# DATA SECTION:
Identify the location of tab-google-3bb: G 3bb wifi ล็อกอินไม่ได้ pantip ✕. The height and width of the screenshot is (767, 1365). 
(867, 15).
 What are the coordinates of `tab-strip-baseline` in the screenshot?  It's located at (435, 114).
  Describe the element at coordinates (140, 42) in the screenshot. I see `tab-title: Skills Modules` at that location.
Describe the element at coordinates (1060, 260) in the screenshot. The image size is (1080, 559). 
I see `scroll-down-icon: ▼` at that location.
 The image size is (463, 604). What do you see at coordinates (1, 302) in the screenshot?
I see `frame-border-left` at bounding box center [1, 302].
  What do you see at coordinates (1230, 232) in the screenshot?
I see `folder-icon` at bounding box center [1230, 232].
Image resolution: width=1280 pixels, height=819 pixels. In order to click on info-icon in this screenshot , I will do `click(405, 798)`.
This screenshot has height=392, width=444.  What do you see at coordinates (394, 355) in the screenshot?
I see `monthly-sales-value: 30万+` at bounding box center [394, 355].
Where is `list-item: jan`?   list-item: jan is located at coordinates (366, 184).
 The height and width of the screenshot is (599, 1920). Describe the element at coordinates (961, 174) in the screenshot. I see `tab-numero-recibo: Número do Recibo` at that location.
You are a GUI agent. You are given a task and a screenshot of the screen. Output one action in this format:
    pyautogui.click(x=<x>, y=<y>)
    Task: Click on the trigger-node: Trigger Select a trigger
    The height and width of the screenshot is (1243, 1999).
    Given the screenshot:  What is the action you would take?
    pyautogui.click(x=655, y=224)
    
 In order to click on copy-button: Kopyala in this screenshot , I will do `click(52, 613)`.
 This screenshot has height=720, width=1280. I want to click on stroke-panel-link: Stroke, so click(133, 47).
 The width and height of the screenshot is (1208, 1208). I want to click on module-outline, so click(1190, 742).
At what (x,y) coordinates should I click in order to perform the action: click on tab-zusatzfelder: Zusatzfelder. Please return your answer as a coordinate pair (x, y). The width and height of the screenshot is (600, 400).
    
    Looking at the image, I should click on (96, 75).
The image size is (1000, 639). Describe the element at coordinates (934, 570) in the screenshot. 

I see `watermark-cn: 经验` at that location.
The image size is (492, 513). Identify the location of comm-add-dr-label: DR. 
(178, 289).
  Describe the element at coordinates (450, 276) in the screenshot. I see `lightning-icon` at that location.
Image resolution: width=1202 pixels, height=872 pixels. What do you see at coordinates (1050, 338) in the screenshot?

# PROBLEM DETAILS:
Return the stretch of records from the line containing "What do you see at coordinates (1230, 232)" through the line containing "pyautogui.click(x=655, y=224)", reproducing each line verbatim.

# EXPECTED ANSWER:
  What do you see at coordinates (1230, 232) in the screenshot?
I see `folder-icon` at bounding box center [1230, 232].
Image resolution: width=1280 pixels, height=819 pixels. In order to click on info-icon in this screenshot , I will do `click(405, 798)`.
This screenshot has height=392, width=444.  What do you see at coordinates (394, 355) in the screenshot?
I see `monthly-sales-value: 30万+` at bounding box center [394, 355].
Where is `list-item: jan`?   list-item: jan is located at coordinates (366, 184).
 The height and width of the screenshot is (599, 1920). Describe the element at coordinates (961, 174) in the screenshot. I see `tab-numero-recibo: Número do Recibo` at that location.
You are a GUI agent. You are given a task and a screenshot of the screen. Output one action in this format:
    pyautogui.click(x=<x>, y=<y>)
    Task: Click on the trigger-node: Trigger Select a trigger
    The height and width of the screenshot is (1243, 1999).
    Given the screenshot:  What is the action you would take?
    pyautogui.click(x=655, y=224)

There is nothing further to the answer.